I had had no time to think of McLeod and Glen meanwhile, but as soon as we had made sure that Carquemort was safely hurt, I thrust the bewildered Chiffard towards the starboard rail, saying I know not what as I did so, and gazed keenly over the board. The two dories had floated some distance away, and close in to the schooner drifted an oil-skin cap—but no sign of either McLeod or Glen. Almost before I could make any comment, Chiffard seized me by the shoulder and pointed aft, and there, as the mainsail swung heavily to port, I saw Glen standing in the stern dripping wet, dressed only in shirt and trousers; and as my eyes fell upon him he leaped forward with a shout and seized a man who came up from the cabin. It was Semsen, of course, and I called this to Chiffard as we leaped over ropes and tackle to Glen’s assistance.

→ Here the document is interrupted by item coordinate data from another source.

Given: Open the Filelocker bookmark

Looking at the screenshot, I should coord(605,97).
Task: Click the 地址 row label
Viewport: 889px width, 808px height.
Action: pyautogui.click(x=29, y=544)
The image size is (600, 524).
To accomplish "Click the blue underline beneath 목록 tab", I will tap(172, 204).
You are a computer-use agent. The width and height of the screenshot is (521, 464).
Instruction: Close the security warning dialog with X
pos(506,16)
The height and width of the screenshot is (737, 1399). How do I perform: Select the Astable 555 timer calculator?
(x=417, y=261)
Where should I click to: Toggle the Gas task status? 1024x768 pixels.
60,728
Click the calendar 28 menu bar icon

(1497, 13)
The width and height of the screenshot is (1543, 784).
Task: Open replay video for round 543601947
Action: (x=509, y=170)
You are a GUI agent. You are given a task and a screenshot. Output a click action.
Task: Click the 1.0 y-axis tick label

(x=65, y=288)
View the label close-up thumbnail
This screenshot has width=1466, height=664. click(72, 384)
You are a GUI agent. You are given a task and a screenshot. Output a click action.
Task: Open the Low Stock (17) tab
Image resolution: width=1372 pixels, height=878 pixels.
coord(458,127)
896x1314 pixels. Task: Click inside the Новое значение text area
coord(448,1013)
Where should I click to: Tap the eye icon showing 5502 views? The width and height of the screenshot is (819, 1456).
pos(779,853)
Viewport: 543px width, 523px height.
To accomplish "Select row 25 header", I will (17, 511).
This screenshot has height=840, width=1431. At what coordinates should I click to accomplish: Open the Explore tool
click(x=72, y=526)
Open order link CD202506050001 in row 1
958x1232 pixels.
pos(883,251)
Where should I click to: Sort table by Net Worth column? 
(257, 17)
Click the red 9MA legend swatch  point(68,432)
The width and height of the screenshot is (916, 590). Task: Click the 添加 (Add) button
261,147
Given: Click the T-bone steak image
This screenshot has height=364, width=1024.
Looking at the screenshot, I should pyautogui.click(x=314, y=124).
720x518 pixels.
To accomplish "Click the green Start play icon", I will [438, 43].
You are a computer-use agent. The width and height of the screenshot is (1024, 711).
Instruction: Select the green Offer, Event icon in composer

The experiences I had passed through within the last half-hour had taken pretty nearly all the vigor out of me, so that it is not to be wondered at that Chiffard reached Glen in about the time it took me to cover half the distance. He got aft none too soon, however, for Semsen had rushed at the lad with a knife, and the two had grappled and fallen upon the slimy boards at the first shock, the murderous Finn on top. Chiffard was no man to ask questions at a time like this. He saw the steel flashing near Glen’s throat, and without further ceremony he lunged forward and thrust his own meat-knife deep into the man’s body just under the left arm, dealing what must have been instant death. And then, in his growing fury, as the Finn’s grasp relaxed on the prostrate boy, Chiffard lifted the man bodily from the deck, poised him for a moment on the after guard-rail, and heaved him into the sea.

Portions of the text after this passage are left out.